** Esercizio A **
Rispondi in base all'estratto sul decreto Salvini:
(i) Quale protezione vuole cancellare il decreto?
(ii) In quali continenti operano i missionari scalabriniani?
(iii) In che giorno è stato firmato il decreto?
** Esercizio B **
Ricopia fedelmente il passo dell'estratto sul decreto Salvini, cominciando da «Si allunga così» e finendo con «Sud del mondo.».

** Estratto della fonte **
---

Si allunga così il coro di voci contro il decreto che vuole cancellare la protezione umanitaria, riformare il sistema di accoglienza e dare un colpo di acceleratore su espulsioni e rimpatri. Voci laiche e religiose di chi da anni è impegnato ad accogliere chi fugge da guerre, violenze e carestie e di chi monitora il rispetto e la tutela dei diritti umani, da Nord a Sud del mondo.

Missionari fortemente critici
Anche per i missionari comboniani, «il decreto Salvini è da riscrivere». Peggiora il quadro legislativo sull’immigrazione, sostengono, elencando i punti che creano preoccupazione. Il testo «mette in ulteriore difficoltà i richiedenti asilo, presuppone che i pericoli maggiori per la sicurezza derivino dai migranti». È inoltre in contrasto con la Dottrina sociale della Chiesa e con gli insegnamenti di papa Francesco. «Intendiamo manifestare il nostro totale disaccordo nei confronti del decreto perché considera l’immigrazione principalmente come un problema di ordine pubblico – sottolineano –. L’aspetto securitario del decreto legge, indiscutibilmente necessario, non deve e non può mettere in secondo piano l’aspetto più importante, e cioè che l’immigrazione non è una maledizione ma una risorsa per la società». Dello stesso tono la preoccupazione dei missionari scalabriniani che operano in Europa ed Africa. «Unire i problemi della sicurezza interna dell’Italia, più ampi di quanto realmente generato dal fenomeno migratorio – si pensi solo alla criminalità organizzata o alla violenza imperante in molte periferie cittadine – appare la sintesi di una visione distorta». È molto duro anche il giudizio di Human Rights Watch (Hrw) che boccia categoricamente il decreto firmato lo scorso 24 settembre e definisce quello del governo italiano un «approccio disumano» al tema.

---

** Elenco dei dati **
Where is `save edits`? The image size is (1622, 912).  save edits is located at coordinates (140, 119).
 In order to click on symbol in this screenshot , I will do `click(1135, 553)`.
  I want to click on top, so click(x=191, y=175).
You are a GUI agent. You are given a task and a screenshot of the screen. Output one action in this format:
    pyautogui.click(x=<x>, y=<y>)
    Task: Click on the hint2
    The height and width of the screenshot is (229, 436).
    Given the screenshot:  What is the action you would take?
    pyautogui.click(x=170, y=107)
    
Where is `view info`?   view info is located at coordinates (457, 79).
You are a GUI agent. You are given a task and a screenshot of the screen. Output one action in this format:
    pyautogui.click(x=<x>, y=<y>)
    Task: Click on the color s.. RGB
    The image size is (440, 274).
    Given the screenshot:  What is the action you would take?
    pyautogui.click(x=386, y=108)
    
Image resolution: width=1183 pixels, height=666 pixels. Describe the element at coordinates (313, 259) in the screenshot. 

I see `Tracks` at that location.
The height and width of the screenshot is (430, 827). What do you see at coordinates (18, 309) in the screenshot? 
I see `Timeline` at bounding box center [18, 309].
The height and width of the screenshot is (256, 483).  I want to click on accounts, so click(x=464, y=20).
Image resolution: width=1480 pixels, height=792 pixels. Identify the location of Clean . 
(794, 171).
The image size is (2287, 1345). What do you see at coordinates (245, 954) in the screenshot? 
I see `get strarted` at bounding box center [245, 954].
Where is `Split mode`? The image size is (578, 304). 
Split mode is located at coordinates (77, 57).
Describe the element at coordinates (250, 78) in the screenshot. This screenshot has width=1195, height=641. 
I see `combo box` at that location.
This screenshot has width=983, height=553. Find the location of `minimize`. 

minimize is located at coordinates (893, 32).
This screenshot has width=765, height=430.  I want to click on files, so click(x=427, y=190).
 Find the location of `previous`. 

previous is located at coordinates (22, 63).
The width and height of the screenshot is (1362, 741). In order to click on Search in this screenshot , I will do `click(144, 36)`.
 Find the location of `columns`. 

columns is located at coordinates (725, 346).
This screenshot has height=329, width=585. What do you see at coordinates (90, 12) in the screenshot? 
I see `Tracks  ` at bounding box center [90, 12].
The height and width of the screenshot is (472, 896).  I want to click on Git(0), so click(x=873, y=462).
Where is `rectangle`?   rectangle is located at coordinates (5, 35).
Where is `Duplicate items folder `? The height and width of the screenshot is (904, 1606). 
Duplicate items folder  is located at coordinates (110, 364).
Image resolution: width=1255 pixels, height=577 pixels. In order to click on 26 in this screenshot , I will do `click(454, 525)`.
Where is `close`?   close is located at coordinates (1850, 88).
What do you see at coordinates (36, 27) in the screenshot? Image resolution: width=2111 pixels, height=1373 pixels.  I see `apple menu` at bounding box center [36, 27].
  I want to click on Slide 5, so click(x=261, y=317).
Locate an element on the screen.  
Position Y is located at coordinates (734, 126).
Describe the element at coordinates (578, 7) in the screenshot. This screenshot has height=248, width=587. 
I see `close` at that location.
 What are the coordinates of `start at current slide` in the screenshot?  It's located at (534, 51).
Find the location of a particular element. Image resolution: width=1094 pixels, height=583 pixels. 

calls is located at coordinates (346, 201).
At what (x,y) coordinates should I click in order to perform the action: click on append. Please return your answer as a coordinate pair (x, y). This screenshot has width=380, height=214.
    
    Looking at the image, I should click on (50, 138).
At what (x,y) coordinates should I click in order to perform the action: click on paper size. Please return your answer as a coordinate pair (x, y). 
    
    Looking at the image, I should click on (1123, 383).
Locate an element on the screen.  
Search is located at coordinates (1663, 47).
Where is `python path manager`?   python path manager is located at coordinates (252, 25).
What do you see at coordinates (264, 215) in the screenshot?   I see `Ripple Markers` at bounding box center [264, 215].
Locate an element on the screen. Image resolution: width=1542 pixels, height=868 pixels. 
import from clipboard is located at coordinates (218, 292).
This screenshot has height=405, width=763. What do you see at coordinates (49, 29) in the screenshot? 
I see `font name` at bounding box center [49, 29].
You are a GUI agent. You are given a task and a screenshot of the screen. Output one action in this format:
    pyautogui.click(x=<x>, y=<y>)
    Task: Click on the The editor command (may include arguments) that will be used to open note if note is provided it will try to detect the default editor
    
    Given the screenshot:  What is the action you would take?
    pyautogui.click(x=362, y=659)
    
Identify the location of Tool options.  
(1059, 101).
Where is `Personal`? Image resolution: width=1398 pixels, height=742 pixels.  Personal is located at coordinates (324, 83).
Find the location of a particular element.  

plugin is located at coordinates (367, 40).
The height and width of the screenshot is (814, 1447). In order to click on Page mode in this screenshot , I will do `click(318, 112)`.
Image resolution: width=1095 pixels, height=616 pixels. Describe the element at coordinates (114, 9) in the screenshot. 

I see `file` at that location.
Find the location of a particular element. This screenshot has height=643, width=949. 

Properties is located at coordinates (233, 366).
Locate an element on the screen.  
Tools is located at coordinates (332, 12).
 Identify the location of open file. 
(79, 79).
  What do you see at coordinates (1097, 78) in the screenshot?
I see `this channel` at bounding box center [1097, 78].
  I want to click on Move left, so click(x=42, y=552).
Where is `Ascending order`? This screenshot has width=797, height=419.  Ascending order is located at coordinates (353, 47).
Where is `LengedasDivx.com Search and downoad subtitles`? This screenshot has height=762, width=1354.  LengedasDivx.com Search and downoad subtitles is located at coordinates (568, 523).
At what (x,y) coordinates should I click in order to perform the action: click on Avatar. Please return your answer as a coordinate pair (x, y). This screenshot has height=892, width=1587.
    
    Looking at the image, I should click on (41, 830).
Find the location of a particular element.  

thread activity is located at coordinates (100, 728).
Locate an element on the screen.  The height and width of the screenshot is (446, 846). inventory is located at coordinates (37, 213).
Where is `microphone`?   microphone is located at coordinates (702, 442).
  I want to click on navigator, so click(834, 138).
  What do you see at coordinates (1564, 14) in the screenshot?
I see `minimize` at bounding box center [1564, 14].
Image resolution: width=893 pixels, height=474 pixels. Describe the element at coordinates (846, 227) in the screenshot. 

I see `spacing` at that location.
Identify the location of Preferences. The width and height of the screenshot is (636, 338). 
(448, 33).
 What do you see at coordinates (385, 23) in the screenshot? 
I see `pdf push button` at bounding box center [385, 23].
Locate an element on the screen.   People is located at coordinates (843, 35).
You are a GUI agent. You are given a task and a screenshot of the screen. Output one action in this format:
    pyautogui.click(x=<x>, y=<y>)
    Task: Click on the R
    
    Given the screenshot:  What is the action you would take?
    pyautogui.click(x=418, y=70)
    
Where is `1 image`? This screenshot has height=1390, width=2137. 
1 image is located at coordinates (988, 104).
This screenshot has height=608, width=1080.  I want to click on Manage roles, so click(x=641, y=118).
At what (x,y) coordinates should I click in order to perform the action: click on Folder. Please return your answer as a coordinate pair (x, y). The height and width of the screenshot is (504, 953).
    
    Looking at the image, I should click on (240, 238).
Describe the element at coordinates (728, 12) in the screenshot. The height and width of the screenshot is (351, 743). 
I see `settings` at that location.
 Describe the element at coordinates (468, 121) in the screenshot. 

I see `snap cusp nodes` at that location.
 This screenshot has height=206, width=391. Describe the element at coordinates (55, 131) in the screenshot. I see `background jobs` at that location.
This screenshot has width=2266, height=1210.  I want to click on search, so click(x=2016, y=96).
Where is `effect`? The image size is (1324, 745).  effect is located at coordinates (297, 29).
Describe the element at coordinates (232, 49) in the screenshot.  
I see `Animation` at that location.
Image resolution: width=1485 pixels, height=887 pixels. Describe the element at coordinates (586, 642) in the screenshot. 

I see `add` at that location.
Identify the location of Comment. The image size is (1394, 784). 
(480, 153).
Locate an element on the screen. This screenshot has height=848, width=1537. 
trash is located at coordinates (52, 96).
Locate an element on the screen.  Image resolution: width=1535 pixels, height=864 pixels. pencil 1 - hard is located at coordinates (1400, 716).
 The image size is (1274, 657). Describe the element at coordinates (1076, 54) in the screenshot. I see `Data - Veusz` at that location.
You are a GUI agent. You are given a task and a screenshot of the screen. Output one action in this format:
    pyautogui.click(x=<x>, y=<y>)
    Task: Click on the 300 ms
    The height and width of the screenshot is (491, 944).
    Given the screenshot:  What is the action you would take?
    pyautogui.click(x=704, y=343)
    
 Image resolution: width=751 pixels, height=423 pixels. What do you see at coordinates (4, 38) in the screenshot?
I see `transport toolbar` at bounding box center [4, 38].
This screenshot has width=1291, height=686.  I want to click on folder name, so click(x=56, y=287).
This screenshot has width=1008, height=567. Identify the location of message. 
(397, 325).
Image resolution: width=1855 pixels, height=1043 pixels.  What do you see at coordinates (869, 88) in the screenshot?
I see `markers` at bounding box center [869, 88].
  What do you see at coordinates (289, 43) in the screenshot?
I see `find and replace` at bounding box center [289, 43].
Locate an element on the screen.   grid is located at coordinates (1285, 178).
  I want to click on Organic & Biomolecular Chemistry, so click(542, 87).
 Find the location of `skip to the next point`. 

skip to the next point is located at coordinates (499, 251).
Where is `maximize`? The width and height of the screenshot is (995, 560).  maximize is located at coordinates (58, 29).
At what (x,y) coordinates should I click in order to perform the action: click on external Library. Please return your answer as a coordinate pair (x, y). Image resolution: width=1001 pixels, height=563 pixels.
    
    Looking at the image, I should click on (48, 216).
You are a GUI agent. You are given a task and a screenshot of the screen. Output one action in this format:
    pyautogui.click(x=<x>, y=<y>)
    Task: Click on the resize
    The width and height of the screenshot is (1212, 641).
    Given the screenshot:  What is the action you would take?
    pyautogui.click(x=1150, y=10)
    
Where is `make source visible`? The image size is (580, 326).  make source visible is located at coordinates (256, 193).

---

** Soluzione completa A **
(i) La protezione umanitaria.
(ii) In Europa e in Africa.
(iii) Il 24 settembre.

** Soluzione completa B **
Si allunga così il coro di voci contro il decreto che vuole cancellare la protezione umanitaria, riformare il sistema di accoglienza e dare un colpo di acceleratore su espulsioni e rimpatri. Voci laiche e religiose di chi da anni è impegnato ad accogliere chi fugge da guerre, violenze e carestie e di chi monitora il rispetto e la tutela dei diritti umani, da Nord a Sud del mondo.